The second anti-nuclear energy campaign comes from an independent creative collective calling themselves Be Part of the Movement. Their campaign ad is a highly conceptual, well shot and it’s visually pleasing.  Due to the high conceptual quality of the ad, most of the scenes don’t make sense at first but the communication is that of modern man breaking out of nuclear power dependency and also the threat of leaving pollution to the hands of our future generations.  {Be part of the movement, 2011}



Their message frame isn’t clear and would leave many viewers wondering what they just watched. They romanticize the anti-nuclear movement with high budget visuals and try to create their own brand. Like with the Greenpeace ad, there is no evidence presented to why people should listen to them instead this ad tries to create a trend movement which other young creative’s can buy into.

The final campaign I will look at is one that comes from the American NEI(Nuclear Energy Institute). This 60 second ad is a light hearted animation that uses an infographic type format to communicate its message. It states that the general population is using more energy and that nuclear energy is cheap, reliable, better for the environment and safe. {NEI, 2012}



The NEI insult the intelligence of the viewers with its upbeat suburban music them and smiling characters with over simplified information of what people want to hear. People don’t worry about the cost as opposed to the dangers of nuclear energy and the only assurance is a brief statement that can be only described as corporation lip talk. The NEI could’ve made a campaign that spoke truth into the matter and that transparency would’ve gained more trust than just saying everything is ok.

Conclusion

Through my research it’s evident that the practice of nuclear energy is deeply complex and I see the need for everyone affected by it to take the initiative and educate themselves on the issue from objective and up to date sources. Ignorance from the general public and its green movements is one of the main reasons why governments fail to take them seriously. Our growing power need worldwide is growing each year and the only viable source for cheap and effective power is Nuclear energy. Alternative methods such as wind power and solar power are never ruled out but further research is still needed to be done within those fields for them to be able to generate power consistently. In time these technologies will become available but until then governments are forced to choose between nuclear energy which in comparison to other current coal plants are exponentially better for the environment.
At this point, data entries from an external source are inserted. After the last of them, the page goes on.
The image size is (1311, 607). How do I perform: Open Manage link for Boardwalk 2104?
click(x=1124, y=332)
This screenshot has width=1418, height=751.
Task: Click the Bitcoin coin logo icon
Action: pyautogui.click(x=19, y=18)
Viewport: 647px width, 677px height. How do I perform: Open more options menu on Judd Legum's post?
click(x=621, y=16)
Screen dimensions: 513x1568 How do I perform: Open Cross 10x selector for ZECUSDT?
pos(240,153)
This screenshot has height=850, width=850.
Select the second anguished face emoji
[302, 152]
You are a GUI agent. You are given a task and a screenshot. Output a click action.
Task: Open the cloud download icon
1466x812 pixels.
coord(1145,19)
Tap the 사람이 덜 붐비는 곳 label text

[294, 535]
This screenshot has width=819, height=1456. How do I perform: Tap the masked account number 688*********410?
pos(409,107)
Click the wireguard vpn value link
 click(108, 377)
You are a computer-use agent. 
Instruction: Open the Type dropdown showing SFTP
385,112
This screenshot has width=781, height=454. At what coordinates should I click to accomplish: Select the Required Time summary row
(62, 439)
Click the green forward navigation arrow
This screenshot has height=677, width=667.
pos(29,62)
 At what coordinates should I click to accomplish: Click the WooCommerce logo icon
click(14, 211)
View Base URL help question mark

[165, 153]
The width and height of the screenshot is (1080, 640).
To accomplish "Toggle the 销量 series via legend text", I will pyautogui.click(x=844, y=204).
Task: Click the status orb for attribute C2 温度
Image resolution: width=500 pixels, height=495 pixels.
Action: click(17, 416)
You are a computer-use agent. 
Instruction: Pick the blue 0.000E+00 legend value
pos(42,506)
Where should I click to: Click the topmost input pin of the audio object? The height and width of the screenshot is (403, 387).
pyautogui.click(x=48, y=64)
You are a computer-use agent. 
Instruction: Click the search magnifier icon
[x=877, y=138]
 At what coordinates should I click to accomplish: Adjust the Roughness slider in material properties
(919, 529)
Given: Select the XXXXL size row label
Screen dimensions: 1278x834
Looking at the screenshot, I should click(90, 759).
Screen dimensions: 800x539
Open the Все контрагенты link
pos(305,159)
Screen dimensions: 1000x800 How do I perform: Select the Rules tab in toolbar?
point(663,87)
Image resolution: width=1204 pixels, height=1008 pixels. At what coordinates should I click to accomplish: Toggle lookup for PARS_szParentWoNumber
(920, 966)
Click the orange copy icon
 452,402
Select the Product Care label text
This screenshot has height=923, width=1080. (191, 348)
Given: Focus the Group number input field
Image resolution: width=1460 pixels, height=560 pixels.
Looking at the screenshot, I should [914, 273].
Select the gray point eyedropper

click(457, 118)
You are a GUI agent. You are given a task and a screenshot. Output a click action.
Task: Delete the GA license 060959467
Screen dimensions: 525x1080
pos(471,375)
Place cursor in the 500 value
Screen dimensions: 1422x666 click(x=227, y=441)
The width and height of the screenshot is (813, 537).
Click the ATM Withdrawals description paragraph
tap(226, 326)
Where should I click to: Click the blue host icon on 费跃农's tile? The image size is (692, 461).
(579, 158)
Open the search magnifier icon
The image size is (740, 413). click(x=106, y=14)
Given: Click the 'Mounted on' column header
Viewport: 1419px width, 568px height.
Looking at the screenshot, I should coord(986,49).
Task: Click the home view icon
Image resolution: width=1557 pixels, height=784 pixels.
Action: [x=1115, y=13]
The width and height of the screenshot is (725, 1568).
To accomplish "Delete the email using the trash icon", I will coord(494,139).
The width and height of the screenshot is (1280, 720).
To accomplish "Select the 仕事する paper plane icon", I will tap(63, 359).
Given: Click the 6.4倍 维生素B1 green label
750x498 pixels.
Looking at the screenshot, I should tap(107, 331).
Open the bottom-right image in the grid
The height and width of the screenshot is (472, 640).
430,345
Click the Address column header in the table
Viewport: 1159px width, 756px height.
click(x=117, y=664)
With a sufficient education of nuclear power people will lose the fear of the unknown. It is certain that in the case of an accident at Koeberg the environment would suffer but what choice do we have as South Africans to meet our energy needs? The final sentiment would be for us as South Africans to be strong willed and demand Eskom’s transparency so that we know we are in good hands but also to not fight the expanding nuclear power expansion in the country as we can’t afford to hold back the country economically and socially.